A now famous three-billion-year-old diamond the size of a tennis ball found by Canada’s Lucara Diamond (TSX:LUC) last year could fetch more than US$70 million (or about Cdn$90M) when it goes under Sotheby’s hammer this summer.
The giant 1,109-carat rock, known as “Lesedi La Rona” or “our light” (in the Tswana language spoken in Botswana), was unearthed in November at Lucara’s Karowe Mine. It is currently on a world tour ahead of the auction in London on June 29.
“We’re trying to get access to people who may want it as a collector’s item,” William Lamb, CEO of Vancouver-based miner, told Canadian Press. “We’re looking at people who have the financial resources, but also see the uniqueness, the rarity and the beauty in the stone.”

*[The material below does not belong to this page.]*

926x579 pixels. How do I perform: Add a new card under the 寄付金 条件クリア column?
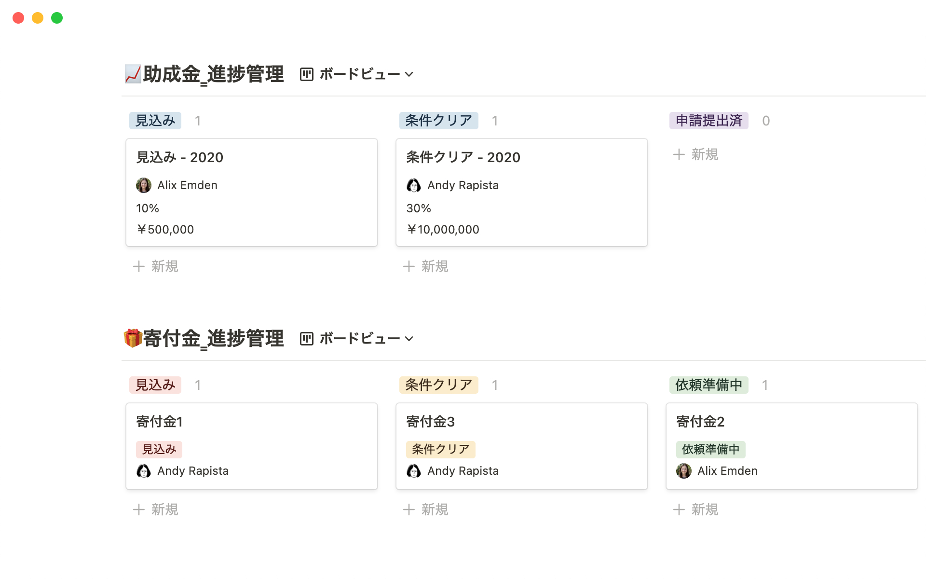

Lesedi La Rona is a type IIa diamond, the largest discovered in 100 years, and second in size only to the Cullinan diamond in the British Crown jewels.
Botswana is the world’s largest producer of diamonds and the trade has transformed it into a middle-income nation.
Christie’s — a major rival to Sotheby’s — will auction the world’s largest natural fancy vivid green diamond in Hong Kong on May 31. The 5.03-carat rectangular-cut diamond is expected to sell for between $16 million and $20 million.